La regla que evita el desastre: hay que hacerles un corte antes. Sin él, el vapor interior no tiene salida y explotan, en el horno o en el microondas.

El corte va en la cara abombada, cruzando la piel de lado a lado, lo bastante profundo para atravesar las dos capas —la cáscara y la piel fina interior.

Al horno: 200 grados, 20-25 minutos, removiendo a mitad. Al sacarlas, envuélvelas en un paño diez minutos: el vapor despega la piel interior, que es la parte difícil de pelar.

En sartén: a fuego medio con la sartén tapada, moviendo, 20 minutos.

Cocidas: 25 minutos en agua con una pizca de anís o hinojo. Se pelan más fácil pero pierden sabor.

Al comprarlas, que pesen y estén duras. Una castaña ligera está seca por dentro. Aguantan una semana en la nevera en una bolsa de papel, y se congelan bien ya peladas.

Boniato

Más dulce que la patata y con mucha más fibra y betacarotenos.

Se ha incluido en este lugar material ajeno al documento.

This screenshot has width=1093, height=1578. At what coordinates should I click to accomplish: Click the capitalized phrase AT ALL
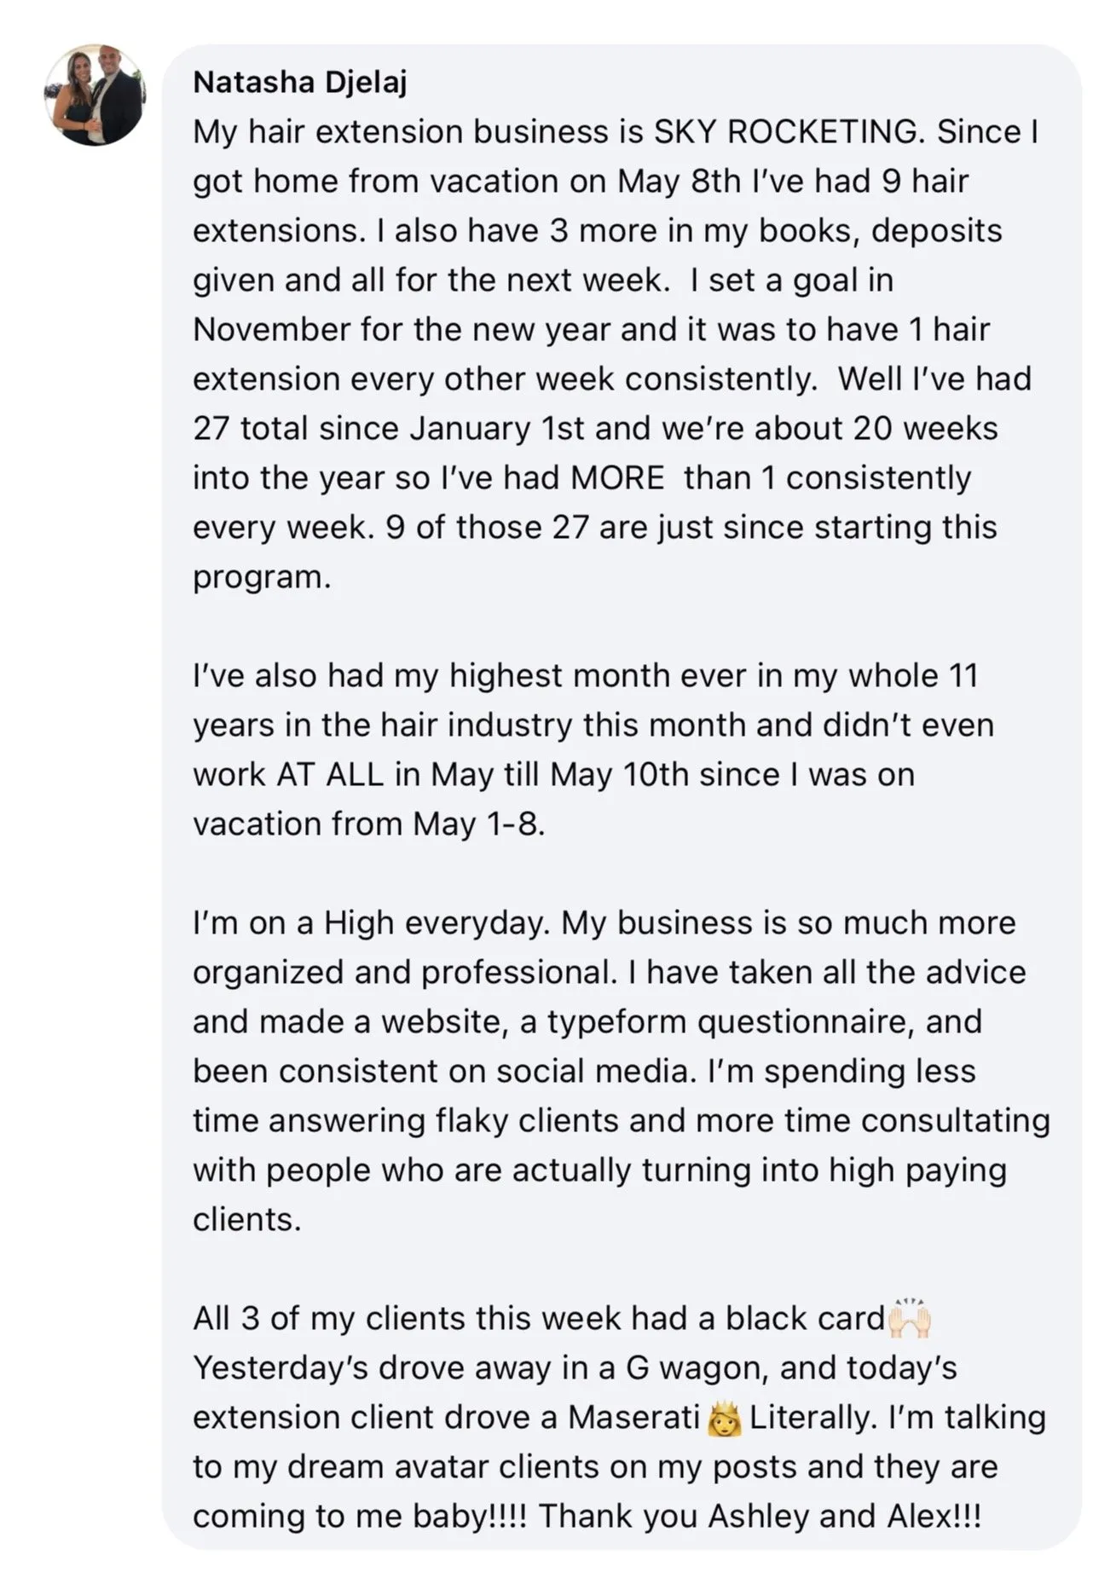tap(330, 774)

Asado entero es lo más fácil y lo mejor: pinchado varias veces, 200 grados, 45-60 minutos según tamaño. Está cuando se hunde el cuchillo sin resistencia y empieza a caramelizar por los bordes.

Pero da bastante más juego:

  • En crema, con jengibre y leche de coco.
  • En gajos al horno con pimentón y comino, como alternativa a las patatas fritas.
  • En puré, sustituyendo a la patata.
  • En bizcocho, rallado o en puré: aporta humedad y dulzor y permite bajar el azúcar.

Se guarda como la patata: sitio fresco, seco y oscuro, nunca en la nevera, que convierte su almidón y le da un sabor raro.

Calabaza

La más versátil de las tres. La cacahuete o butternut es la más fácil de pelar y la más dulce; la hokkaido tiene una ventaja enorme: la piel se come, así que te ahorras el paso peor.

Para pelarla sin pelearte: tres minutos al microondas la ablandan lo justo. Y córtale primero los dos extremos para tener base plana: cortar una calabaza que rueda es como se producen la mayoría de los cortes en la mano.

Asada en gajos con aceite, sal y romero a 200 grados es la preparación que más rinde por menos trabajo. Y las pipas, lavadas, secas y tostadas 15 minutos, salen mejor que las compradas.

Lo que tienen en común

Los tres son ricos en fibra y en hidratos de absorción lenta, y los tres aportan betacarotenos —el pigmento naranja— que el cuerpo convierte en vitamina A.

Y los tres saben mucho mejor asados que hervidos: el horno concentra los azúcares y caramelizan. Es la diferencia entre una crema sosa y una buena.

Una bandeja de horno grande y con buen fondo permite asar tanda para varios días de una vez, que es lo que hace que se cocine de verdad entre semana.